**TRECHO DO TEXTO:**
......

Carla Pernambuco (foto) é gaúcha de Porto Alegre. Mas fazendo jus ao sobrenome, ela é fã da cozinha nordestina, tema de hoje de seu programa Brasil no prato, às 21h15, no canal Bem Simples. “O sabor do Recife” é o episódio que ela preparou com receitas como a de arroz de polvo, especialidade do Leite, um dos restaurantes mais tradicionais e antigos do país. Carla ainda leva o assinante à zona norte de São Paulo para conhecer o Restaurante Mocotó e seu premiado chef de cozinha Rodrigo Oliveira, que vai servir o famoso baião de dois. E de sobremesa, Carla ensina a fazer o bolo Luís Felipe.

Herbie Hancock toca com  orquestra em Los Angeles

O ex-titã Nando Reis fecha esta noite a programação especial de fim de ano do programa Metrópolis, às 23h, na Cultura. Mis cedo, às 22h, no Arte 1, vai ao ar o concerto Rhapsody in blue, com a Orquestra Filarmônica de Los Angeles interpretando a obra do norte-americano George Gershwin em uma noite de gala, com a participação do tecladista Herbie Hancock e regência do maestro venezuelano
Gustavo Dudamel.

Três belos brinquedinhos  para ‘meninos crescidos’

Já viu falar de uma mesa de bilhar com luzes de LED e design ultramoderno, que deixa os jogadores tão fascinados que até erram as caçapas? Pois essa é uma das atrações de hoje do programa Boys toys, uma das mais curiosas atrações do canal History, toda quinta-feira, às 21h. A produção faz também um tour por Mônaco a bordo do renovado Vencer Sarthe, um supercarro de última geração, e ainda avalia a moto Duu, com 91 cavalos de potência.

Nat Geo viaja num trem  bala de Londres até Paris

Curiosa também é a série Obras incríveis, às 20h, no Nat Geo, que vai revelar detalhes da construção da nova ferrovia para trens de alta velocidade da Inglaterra, ligando Londres a Paris. No Animal Planet, a maratona com os programas mais populares do canal continua hoje com Planeta mutante, às 19h, mostrando como a evolução das espécies e as forças da natureza atuaram em conjunto para criar animais excêntricos e diferentes padrões de comportamento.

......

**AMOSTRAS DE REGISTROS:**
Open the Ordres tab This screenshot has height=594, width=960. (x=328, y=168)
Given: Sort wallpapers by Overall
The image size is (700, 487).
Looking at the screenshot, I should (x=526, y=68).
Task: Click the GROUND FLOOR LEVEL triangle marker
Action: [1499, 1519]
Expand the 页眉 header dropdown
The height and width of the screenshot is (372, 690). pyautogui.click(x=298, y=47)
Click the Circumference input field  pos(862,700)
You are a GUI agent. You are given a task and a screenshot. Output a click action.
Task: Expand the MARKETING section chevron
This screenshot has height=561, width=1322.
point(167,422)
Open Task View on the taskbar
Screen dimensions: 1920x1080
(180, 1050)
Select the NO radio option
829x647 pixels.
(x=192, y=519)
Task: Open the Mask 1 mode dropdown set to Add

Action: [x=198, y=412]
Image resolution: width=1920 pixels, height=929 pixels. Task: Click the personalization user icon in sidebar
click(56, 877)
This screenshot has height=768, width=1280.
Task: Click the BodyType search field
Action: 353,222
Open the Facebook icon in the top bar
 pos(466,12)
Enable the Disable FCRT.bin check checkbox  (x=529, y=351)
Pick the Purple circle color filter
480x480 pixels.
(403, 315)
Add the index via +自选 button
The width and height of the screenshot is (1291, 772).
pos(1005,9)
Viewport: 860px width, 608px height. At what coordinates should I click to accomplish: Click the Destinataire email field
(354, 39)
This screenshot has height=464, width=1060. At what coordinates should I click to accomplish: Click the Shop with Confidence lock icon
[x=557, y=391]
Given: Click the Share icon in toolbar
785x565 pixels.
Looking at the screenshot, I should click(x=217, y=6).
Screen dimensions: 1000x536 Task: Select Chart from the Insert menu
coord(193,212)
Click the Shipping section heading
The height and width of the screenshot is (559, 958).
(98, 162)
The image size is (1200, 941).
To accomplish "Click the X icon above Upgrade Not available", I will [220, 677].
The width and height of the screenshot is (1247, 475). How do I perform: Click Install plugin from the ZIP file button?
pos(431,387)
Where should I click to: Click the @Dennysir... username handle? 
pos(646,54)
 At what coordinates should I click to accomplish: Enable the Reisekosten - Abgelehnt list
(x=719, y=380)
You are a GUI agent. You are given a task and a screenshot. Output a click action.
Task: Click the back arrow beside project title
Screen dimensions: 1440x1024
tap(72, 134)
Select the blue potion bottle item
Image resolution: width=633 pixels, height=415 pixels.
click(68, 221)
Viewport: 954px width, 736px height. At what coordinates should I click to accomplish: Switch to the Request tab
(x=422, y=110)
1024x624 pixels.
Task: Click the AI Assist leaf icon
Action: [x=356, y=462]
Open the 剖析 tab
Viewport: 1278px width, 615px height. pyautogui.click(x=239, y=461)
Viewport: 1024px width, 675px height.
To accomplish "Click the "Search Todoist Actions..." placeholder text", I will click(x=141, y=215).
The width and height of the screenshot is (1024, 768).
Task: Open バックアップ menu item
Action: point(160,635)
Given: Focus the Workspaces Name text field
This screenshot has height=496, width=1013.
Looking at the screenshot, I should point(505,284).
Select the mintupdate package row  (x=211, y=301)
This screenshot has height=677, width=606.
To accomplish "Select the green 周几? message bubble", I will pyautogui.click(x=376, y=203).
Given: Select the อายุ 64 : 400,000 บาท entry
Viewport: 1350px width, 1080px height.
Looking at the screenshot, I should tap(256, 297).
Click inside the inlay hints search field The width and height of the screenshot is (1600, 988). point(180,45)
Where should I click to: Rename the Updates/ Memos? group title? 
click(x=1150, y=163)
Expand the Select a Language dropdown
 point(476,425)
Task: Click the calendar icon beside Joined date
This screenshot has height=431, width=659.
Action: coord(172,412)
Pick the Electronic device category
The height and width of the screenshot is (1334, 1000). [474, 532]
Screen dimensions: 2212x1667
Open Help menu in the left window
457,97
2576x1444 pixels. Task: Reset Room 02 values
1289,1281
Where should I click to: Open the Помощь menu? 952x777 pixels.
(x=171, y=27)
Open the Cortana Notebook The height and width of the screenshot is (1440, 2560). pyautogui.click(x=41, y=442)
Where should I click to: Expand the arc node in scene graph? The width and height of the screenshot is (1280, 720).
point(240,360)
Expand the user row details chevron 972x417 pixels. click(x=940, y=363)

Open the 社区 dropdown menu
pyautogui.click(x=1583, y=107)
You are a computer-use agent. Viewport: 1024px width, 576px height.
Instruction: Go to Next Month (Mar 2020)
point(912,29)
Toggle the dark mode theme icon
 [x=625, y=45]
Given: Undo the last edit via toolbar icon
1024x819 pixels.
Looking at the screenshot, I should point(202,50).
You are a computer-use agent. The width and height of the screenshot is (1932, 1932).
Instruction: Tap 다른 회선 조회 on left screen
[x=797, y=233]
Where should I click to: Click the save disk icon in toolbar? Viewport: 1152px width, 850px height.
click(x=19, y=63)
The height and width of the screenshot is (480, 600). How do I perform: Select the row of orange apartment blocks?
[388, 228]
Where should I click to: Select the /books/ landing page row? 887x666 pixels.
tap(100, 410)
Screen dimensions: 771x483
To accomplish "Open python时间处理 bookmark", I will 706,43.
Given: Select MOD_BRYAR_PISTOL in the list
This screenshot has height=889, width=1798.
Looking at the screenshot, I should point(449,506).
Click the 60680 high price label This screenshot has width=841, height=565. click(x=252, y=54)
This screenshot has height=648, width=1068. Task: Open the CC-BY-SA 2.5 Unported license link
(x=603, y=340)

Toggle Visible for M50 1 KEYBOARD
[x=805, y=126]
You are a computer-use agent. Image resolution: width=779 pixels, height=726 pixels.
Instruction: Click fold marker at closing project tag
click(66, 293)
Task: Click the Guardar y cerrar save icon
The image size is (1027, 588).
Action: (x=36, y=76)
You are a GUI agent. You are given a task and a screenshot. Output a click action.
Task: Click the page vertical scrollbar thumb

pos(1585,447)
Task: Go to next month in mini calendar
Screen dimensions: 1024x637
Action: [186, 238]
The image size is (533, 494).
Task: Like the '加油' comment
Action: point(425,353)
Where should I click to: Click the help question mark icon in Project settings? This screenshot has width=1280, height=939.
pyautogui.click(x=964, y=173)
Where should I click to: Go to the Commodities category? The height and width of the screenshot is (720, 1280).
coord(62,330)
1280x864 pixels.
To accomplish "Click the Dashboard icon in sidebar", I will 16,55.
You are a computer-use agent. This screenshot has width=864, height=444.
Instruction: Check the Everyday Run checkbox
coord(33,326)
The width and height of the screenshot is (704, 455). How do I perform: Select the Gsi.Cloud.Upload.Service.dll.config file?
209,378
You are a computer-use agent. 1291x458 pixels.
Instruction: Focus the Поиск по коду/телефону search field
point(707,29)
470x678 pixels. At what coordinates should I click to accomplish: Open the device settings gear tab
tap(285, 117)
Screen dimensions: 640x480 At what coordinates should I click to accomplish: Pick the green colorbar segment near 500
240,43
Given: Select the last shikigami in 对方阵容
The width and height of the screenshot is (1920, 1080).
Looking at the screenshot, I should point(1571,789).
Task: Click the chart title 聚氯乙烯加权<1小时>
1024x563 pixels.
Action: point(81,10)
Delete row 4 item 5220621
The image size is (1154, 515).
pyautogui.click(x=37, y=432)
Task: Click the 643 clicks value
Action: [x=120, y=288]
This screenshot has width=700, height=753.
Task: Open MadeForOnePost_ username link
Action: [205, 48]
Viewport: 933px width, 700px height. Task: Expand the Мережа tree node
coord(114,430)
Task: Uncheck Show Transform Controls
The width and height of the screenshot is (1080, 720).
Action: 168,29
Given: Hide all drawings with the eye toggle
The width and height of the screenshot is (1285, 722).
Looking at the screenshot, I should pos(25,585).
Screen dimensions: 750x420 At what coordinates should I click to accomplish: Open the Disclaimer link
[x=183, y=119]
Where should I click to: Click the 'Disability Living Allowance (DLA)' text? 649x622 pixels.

......

**O QUE FAZER:**
1: No texto sobre a programação de TV, em que horário e canal vai ao ar o programa Brasil no prato?
2: Dê continuidade ao texto sobre a programação de TV, começando logo após a última frase apresentada.
Os registros vêm de outra fonte, sem ligação com o texto.

**RESPOSTAS POR TAREFA:**
1: Às 21h15, no canal Bem Simples.

2:
Cultura traça o perfil do  ator Rodolfo Valentino


A Cultura exibe hoje, às 22h, o documentário Rodolfo Valentino, com a biografia do lendário ator que ajudou a criar a indústria do star system. Já no pacote de filmes, as melhores atrações ficam reservadas para a faixa das 22h: Netto e o domador de cavalos, no Canal Brasil; Nome próprio, na HBO 2; MIB – Homens de preto 3, na HBO; O artista, no Max; Simplesmente complicado, no Studio Universal; Sem proteção, no Telecine Pipoca; e Melancolia,  no Telecine Cult. Outros destaques da programação: Sintonia de amor, às 21h, no Comedy Central; Celeste e Jesse para sempre, às 22h05, na HBO HD; e Os intocáveis, também
às 22h05, no TCM.

Caras & Bocas

Simone Castro - simone.castro@uai.com.br



Pedro Lima, Lucy Alves, Rubens Daniel e Sam Alves: de quem é a voz?
Pedro Lima, Lucy Alves, Rubens Daniel e Sam Alves: de quem é a voz?
 (João Cotta/Globo)

 (Renato Rocha Miranda/Globo)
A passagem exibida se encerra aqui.